Make sure to set will-change: transform if you're animating transforms and want to opt-in to performance optimizations and avoid jittery background-image scaling. But be careful about how it might affect stacking contexts, and keep checking when other browsers decide to implement will-change, as it could change how your content looks.

The stacking context problem is something Webkit broke back in the day when positions and transforms started always establishing contexts, it makes sense that the property creates its own too. I feel like the problem shows itself properly only if you start scaling elements above 1.
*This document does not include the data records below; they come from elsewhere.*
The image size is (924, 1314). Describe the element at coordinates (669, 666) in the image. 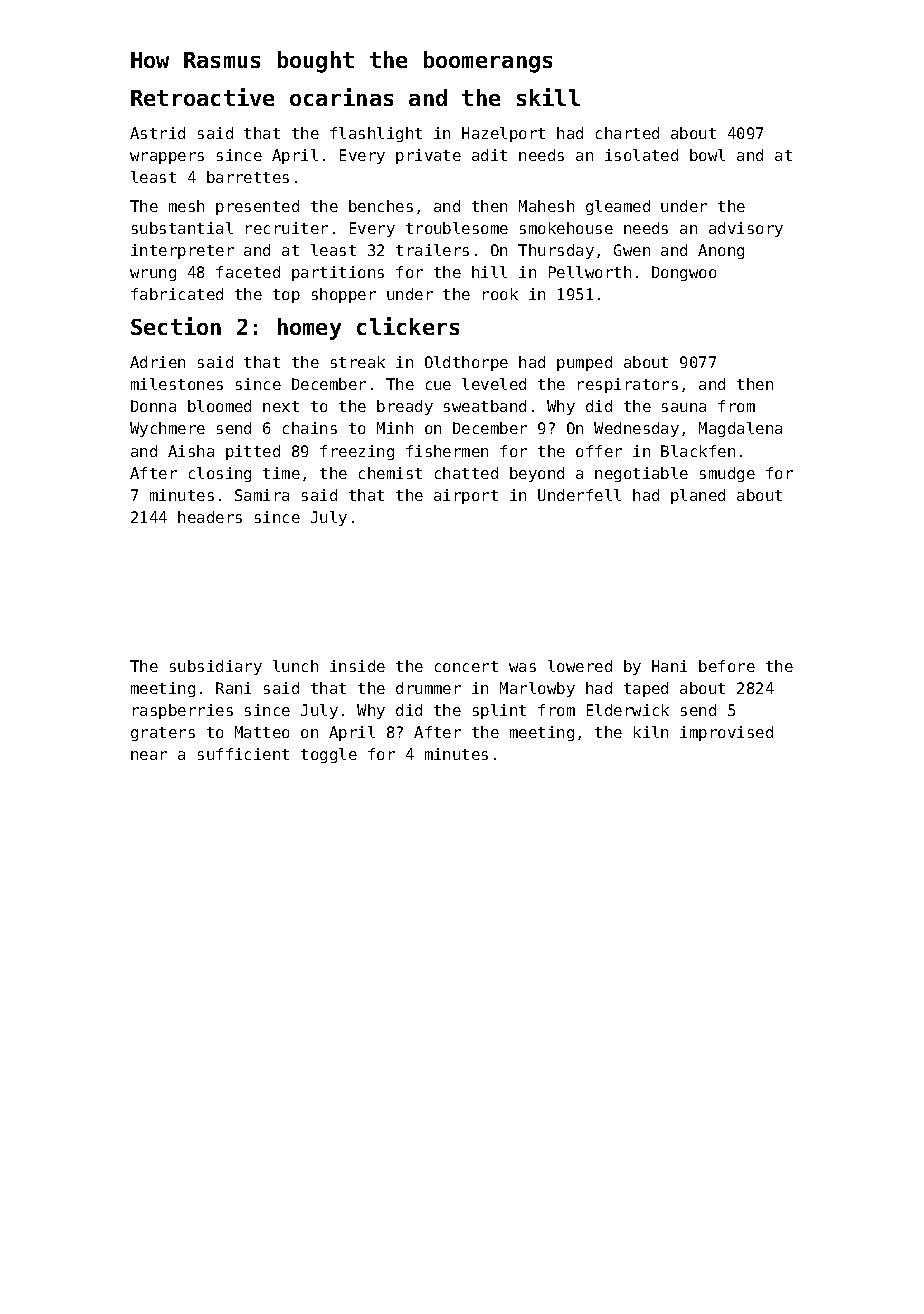

I see `Hani` at that location.
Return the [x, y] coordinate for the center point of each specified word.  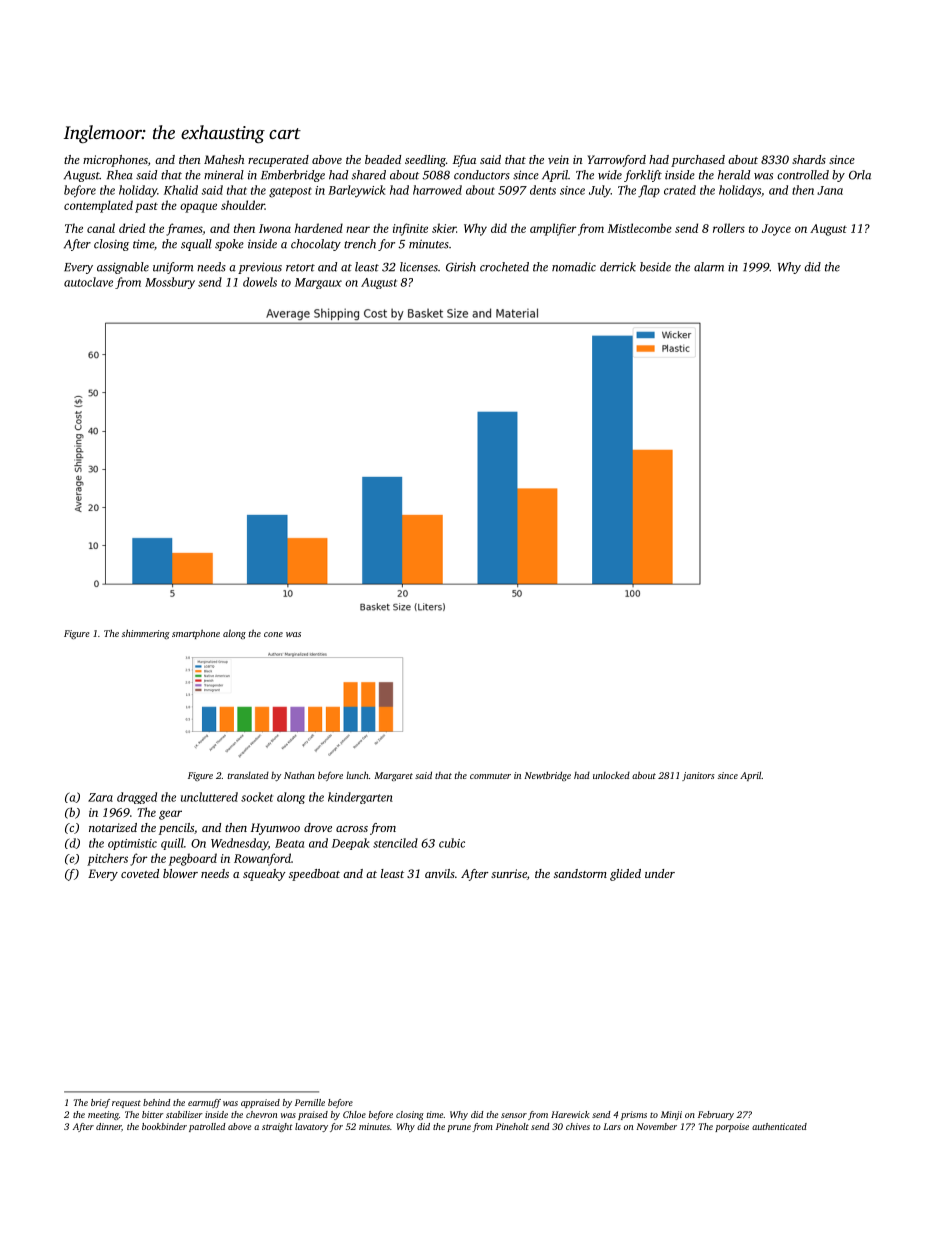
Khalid [181, 190]
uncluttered [209, 797]
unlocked [611, 775]
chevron [261, 1114]
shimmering [146, 634]
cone [273, 634]
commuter [490, 776]
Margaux [318, 283]
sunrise [509, 873]
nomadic [574, 267]
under [660, 873]
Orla [860, 175]
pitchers [107, 859]
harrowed [437, 190]
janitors [698, 776]
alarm [709, 267]
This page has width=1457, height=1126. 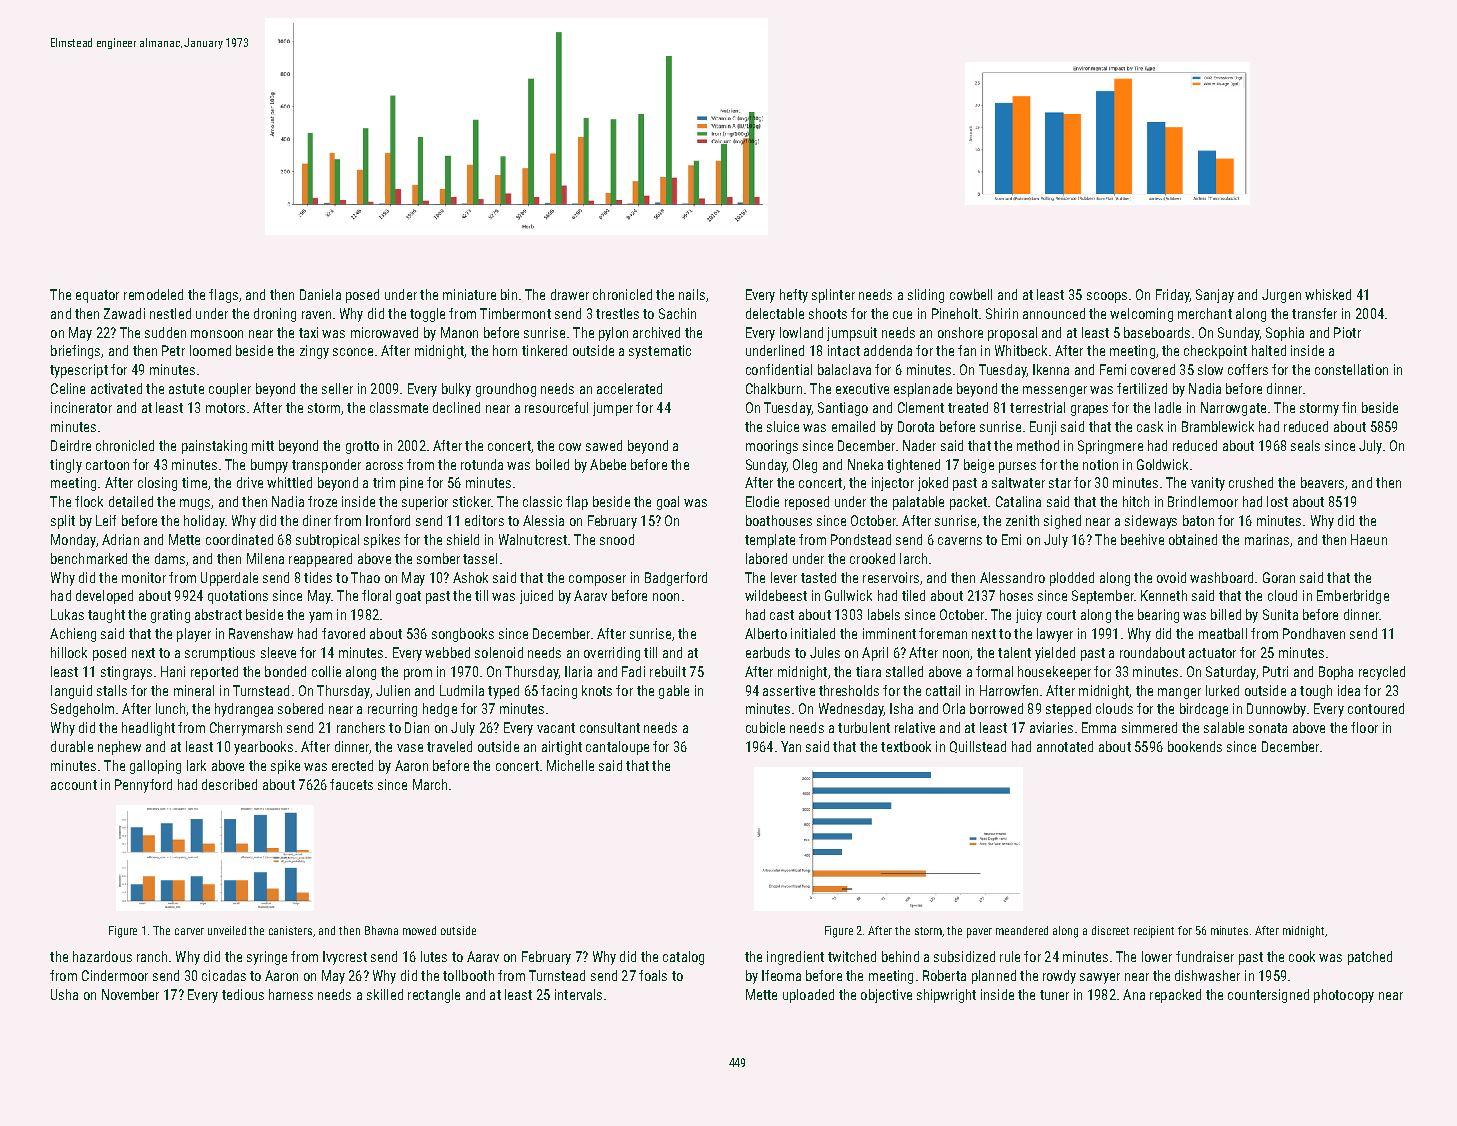 What do you see at coordinates (1328, 294) in the page?
I see `whisked` at bounding box center [1328, 294].
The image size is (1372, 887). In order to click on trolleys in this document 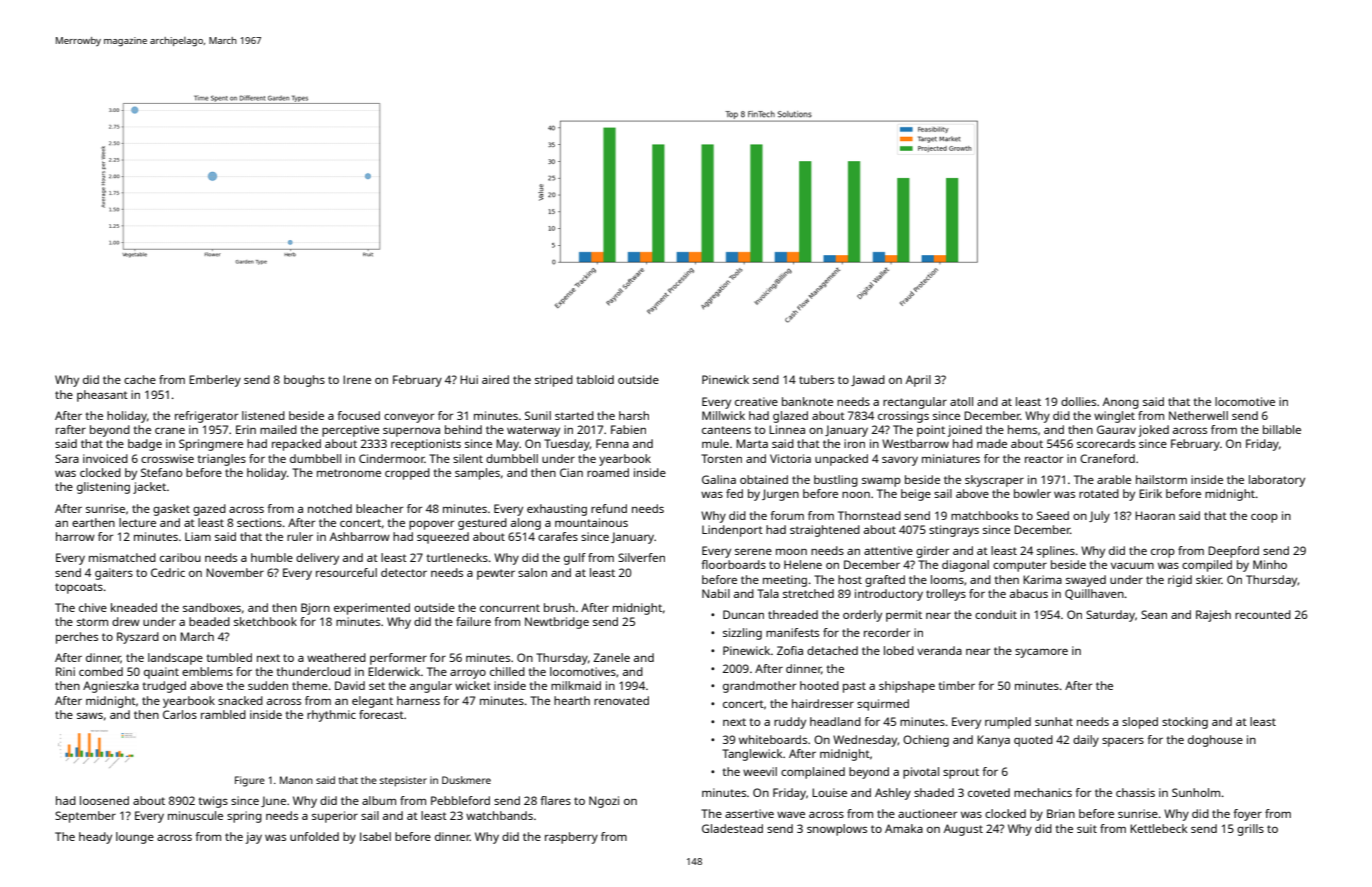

BadgersNadgers commented 6 years ago

@mystrdat hardly naive, most mobiles can handle plenty nowadays, working out the load you need to use is key, order of events. Have used load distribution etc for many years, no problems so not naive, tried and tests hundreds of times. Plan the project well so you can animate background images, use padding animation as-well no need to avoid them if you've planned properly, its naive not to.

ghost commented 6 years ago

@BadgersNadgers I'm afraid you're making sweeping statements about a complex system where one mechanism can perform really fast and the other not so much. That is the case with padding in HTML rendering, which modifies the element box model and triggers a recalculate for every update of the property.

Especially in more than simple demo cases, the performance will be far away from using transforms, which is instead a cached texture processed by the GPU. This is a complex topic overall, I suggest you do some research on animatable style properties, perhaps in comparison to canvas and WebGL animation. It is hard to make a HTML UI fly, even more so on mobile and Cordova-wrapped apps.

Complexity of performance in a HTML UI is the reason Facebook failed to deliver a good HTML5 experience back in the day: https://news.ycombinator.com/item?id=4507879

petebarr commented 6 years ago

I'm afraid I have to agree with @BadgersNadgers, try animating a border thickness and you can see how poor the animation experience is. Check this out as a frame of reference: https://css-tricks.com/animating-border/ . You can achieve so much with transforms, scale and opacity that I rarely go near anything else for UI animation, sometimes a height here or there but I try to avoid it if at all possible.

ghost commented 6 years ago

@petebarr Either you swapped the nicknames or I'm lost in the debate :suspect:

petebarr commented 6 years ago

I meant you @mystrdat lol! Sorry, brain is firing on 50% with the late nights of a deadline.